◆ AIM OF THE EXERCISE ◆
Copy out all of the entries exactly as they appear.

[RECORD SET — start]

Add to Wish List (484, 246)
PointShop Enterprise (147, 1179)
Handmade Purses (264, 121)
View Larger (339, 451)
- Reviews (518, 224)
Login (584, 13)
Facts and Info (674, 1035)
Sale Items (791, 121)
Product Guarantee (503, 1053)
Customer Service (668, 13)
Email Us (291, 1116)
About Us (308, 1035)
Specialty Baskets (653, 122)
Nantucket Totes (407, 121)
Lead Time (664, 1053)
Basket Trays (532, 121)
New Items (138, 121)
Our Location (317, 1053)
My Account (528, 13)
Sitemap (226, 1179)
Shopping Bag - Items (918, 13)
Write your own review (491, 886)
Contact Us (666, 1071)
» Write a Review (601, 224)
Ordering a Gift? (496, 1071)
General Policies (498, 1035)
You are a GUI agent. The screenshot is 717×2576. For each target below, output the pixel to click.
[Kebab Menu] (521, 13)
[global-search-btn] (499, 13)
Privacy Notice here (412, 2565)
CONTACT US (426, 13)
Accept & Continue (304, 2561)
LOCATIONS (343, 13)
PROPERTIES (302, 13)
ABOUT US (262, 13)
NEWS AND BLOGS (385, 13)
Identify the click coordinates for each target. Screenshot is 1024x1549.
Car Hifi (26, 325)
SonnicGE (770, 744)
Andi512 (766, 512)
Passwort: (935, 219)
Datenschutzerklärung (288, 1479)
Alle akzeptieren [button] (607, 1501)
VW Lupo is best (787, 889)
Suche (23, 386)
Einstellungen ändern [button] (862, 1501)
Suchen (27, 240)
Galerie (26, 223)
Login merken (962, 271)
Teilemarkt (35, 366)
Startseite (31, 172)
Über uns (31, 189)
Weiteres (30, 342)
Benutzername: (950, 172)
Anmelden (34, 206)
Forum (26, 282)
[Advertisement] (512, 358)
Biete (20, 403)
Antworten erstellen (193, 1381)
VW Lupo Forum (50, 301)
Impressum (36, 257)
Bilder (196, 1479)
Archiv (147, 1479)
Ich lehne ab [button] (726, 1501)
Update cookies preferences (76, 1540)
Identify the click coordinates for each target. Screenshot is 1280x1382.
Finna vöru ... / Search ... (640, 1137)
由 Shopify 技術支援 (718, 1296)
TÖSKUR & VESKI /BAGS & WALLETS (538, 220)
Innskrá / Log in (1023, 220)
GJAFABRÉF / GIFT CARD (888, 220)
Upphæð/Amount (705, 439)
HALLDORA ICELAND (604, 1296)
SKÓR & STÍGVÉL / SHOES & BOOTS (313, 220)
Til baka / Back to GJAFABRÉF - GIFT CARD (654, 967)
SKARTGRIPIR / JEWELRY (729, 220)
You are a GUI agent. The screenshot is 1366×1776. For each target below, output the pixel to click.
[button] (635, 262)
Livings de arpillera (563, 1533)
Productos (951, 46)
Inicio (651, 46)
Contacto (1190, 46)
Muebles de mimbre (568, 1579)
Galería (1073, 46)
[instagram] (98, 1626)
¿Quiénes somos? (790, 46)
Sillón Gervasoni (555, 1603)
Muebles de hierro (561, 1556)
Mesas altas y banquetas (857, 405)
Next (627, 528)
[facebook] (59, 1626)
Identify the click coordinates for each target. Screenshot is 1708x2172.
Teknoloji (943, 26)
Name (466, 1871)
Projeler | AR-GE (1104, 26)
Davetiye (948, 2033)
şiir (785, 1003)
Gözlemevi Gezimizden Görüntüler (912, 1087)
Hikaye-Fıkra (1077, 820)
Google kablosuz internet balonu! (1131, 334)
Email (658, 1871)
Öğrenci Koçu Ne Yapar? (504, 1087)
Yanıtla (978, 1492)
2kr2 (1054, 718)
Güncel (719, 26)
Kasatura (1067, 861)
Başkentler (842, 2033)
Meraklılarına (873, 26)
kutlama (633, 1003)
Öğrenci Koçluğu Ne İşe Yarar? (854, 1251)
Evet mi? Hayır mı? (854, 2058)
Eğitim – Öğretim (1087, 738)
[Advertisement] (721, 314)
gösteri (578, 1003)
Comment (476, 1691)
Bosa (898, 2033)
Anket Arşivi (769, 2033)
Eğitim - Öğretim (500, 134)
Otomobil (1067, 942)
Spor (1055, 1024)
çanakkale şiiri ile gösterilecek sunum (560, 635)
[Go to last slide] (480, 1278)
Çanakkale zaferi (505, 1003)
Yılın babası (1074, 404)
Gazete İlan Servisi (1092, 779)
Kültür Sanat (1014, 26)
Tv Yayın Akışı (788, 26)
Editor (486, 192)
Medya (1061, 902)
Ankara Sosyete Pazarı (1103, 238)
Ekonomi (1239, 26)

[RECORD SET — finish]

◆ EXERCISE RESPONSE ◆
Add to Wish List (484, 246)
PointShop Enterprise (147, 1179)
Handmade Purses (264, 121)
View Larger (339, 451)
- Reviews (518, 224)
Login (584, 13)
Facts and Info (674, 1035)
Sale Items (791, 121)
Product Guarantee (503, 1053)
Customer Service (668, 13)
Email Us (291, 1116)
About Us (308, 1035)
Specialty Baskets (653, 122)
Nantucket Totes (407, 121)
Lead Time (664, 1053)
Basket Trays (532, 121)
New Items (138, 121)
Our Location (317, 1053)
My Account (528, 13)
Sitemap (226, 1179)
Shopping Bag - Items (918, 13)
Write your own review (491, 886)
Contact Us (666, 1071)
» Write a Review (601, 224)
Ordering a Gift? (496, 1071)
General Policies (498, 1035)
You are a GUI agent. The screenshot is 717×2576. For each target below, output the pixel to click.
[Kebab Menu] (521, 13)
[global-search-btn] (499, 13)
Privacy Notice here (412, 2565)
CONTACT US (426, 13)
Accept & Continue (304, 2561)
LOCATIONS (343, 13)
PROPERTIES (302, 13)
ABOUT US (262, 13)
NEWS AND BLOGS (385, 13)
Identify the click coordinates for each target. Screenshot is 1024x1549.
Car Hifi (26, 325)
SonnicGE (770, 744)
Andi512 (766, 512)
Passwort: (935, 219)
Datenschutzerklärung (288, 1479)
Alle akzeptieren [button] (607, 1501)
VW Lupo is best (787, 889)
Suche (23, 386)
Einstellungen ändern [button] (862, 1501)
Suchen (27, 240)
Galerie (26, 223)
Login merken (962, 271)
Teilemarkt (35, 366)
Startseite (31, 172)
Über uns (31, 189)
Weiteres (30, 342)
Benutzername: (950, 172)
Anmelden (34, 206)
Forum (26, 282)
[Advertisement] (512, 358)
Biete (20, 403)
Antworten erstellen (193, 1381)
VW Lupo Forum (50, 301)
Impressum (36, 257)
Bilder (196, 1479)
Archiv (147, 1479)
Ich lehne ab [button] (726, 1501)
Update cookies preferences (76, 1540)
Identify the click coordinates for each target. Screenshot is 1280x1382.
Finna vöru ... / Search ... (640, 1137)
由 Shopify 技術支援 (718, 1296)
TÖSKUR & VESKI /BAGS & WALLETS (538, 220)
Innskrá / Log in (1023, 220)
GJAFABRÉF / GIFT CARD (888, 220)
Upphæð/Amount (705, 439)
HALLDORA ICELAND (604, 1296)
SKÓR & STÍGVÉL / SHOES & BOOTS (313, 220)
Til baka / Back to GJAFABRÉF - GIFT CARD (654, 967)
SKARTGRIPIR / JEWELRY (729, 220)
You are a GUI agent. The screenshot is 1366×1776. For each target below, output the pixel to click.
[button] (635, 262)
Livings de arpillera (563, 1533)
Productos (951, 46)
Inicio (651, 46)
Contacto (1190, 46)
Muebles de mimbre (568, 1579)
Galería (1073, 46)
[instagram] (98, 1626)
¿Quiénes somos? (790, 46)
Sillón Gervasoni (555, 1603)
Muebles de hierro (561, 1556)
Mesas altas y banquetas (857, 405)
Next (627, 528)
[facebook] (59, 1626)
Identify the click coordinates for each target. Screenshot is 1708x2172.
Teknoloji (943, 26)
Name (466, 1871)
Projeler | AR-GE (1104, 26)
Davetiye (948, 2033)
şiir (785, 1003)
Gözlemevi Gezimizden Görüntüler (912, 1087)
Hikaye-Fıkra (1077, 820)
Google kablosuz internet balonu! (1131, 334)
Email (658, 1871)
Öğrenci Koçu Ne Yapar? (504, 1087)
Yanıtla (978, 1492)
2kr2 (1054, 718)
Güncel (719, 26)
Kasatura (1067, 861)
Başkentler (842, 2033)
Meraklılarına (873, 26)
kutlama (633, 1003)
Öğrenci Koçluğu Ne İşe Yarar? (854, 1251)
Evet mi? Hayır mı? (854, 2058)
Eğitim – Öğretim (1087, 738)
[Advertisement] (721, 314)
gösteri (578, 1003)
Comment (476, 1691)
Bosa (898, 2033)
Anket Arşivi (769, 2033)
Eğitim - Öğretim (500, 134)
Otomobil (1067, 942)
Spor (1055, 1024)
çanakkale şiiri ile gösterilecek sunum (560, 635)
[Go to last slide] (480, 1278)
Çanakkale zaferi (505, 1003)
Yılın babası (1074, 404)
Gazete İlan Servisi (1092, 779)
Kültür Sanat (1014, 26)
Tv Yayın Akışı (788, 26)
Editor (486, 192)
Medya (1061, 902)
Ankara Sosyete Pazarı (1103, 238)
Ekonomi (1239, 26)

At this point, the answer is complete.